It’s one of the most common questions I get from executives today. Since ChatGPT made headlines, businesses across industries have rushed to experiment with AI but the truth is, not every business is ready, and not every business should adopt AI immediately.
Sometimes, the smartest move is to separate the hype from the value and to wait.
At Helm, we’ve been building AI-powered solutions since 2016, when we launched our AI platform Helm Engine. That experience has taught us that before you commit to AI, there are three critical principles every leader should consider.
1. Start with the problem, not the technology.
Before deciding whether you need AI, ask: What problem are we trying to solve? AI is powerful but it’s not always the right solution. Sometimes simpler automations or system improvements can deliver more value, faster. If your goal is simply to ‘implement AI’ as a KPI, that’s a red flag. It signals hype, not strategy.
2. Timing is everything.
Adopting new technology isn’t about being first, it’s about being ready. The “right time” varies between industries. In fashion and retail, AI can already unlock marketing efficiency and product innovation with relatively low risk. But in highly regulated sectors like banking or healthcare, the guardrails are stricter. Jumping in without addressing compliance, privacy, and security can create more problems than it solves.

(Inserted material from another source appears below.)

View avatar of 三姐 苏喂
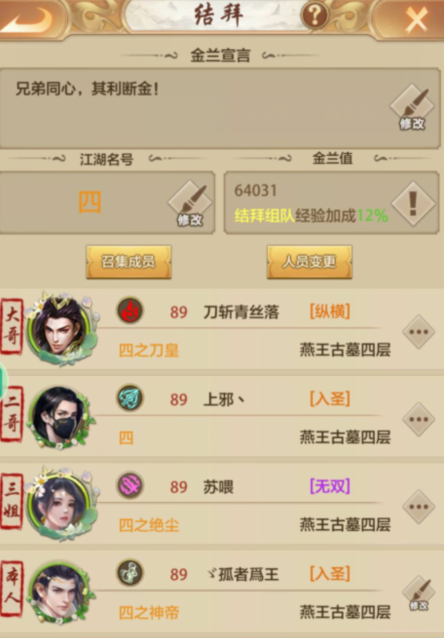Viewport: 444px width, 638px height. click(x=61, y=504)
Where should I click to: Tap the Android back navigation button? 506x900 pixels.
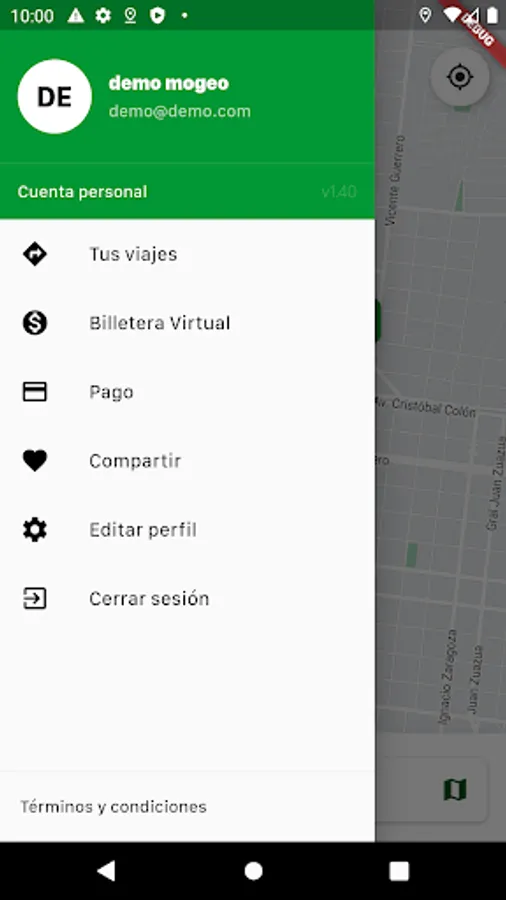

A poor first-mover experience can even hurt your brand - as seen when rushed deployments frustrate customers. But waiting too long can also cost market share. The answer lies in balance: test internally, run a proof-of-concept, and learn before you launch.
3. Build a supportive ecosystem.
AI is not plug-and-play. It thrives in organisations where leadership encourages curiosity, experimentation, and even failure. Too often, businesses invest in tools but forget the people and processes needed to make them effective. Without internal champions, clear goals, and collaboration across teams, AI projects risk being buried in silos or quietly abandoned.
If your digital maturity is low (if you’ve simply digitised broken processes) AI will amplify, not fix, those flaws.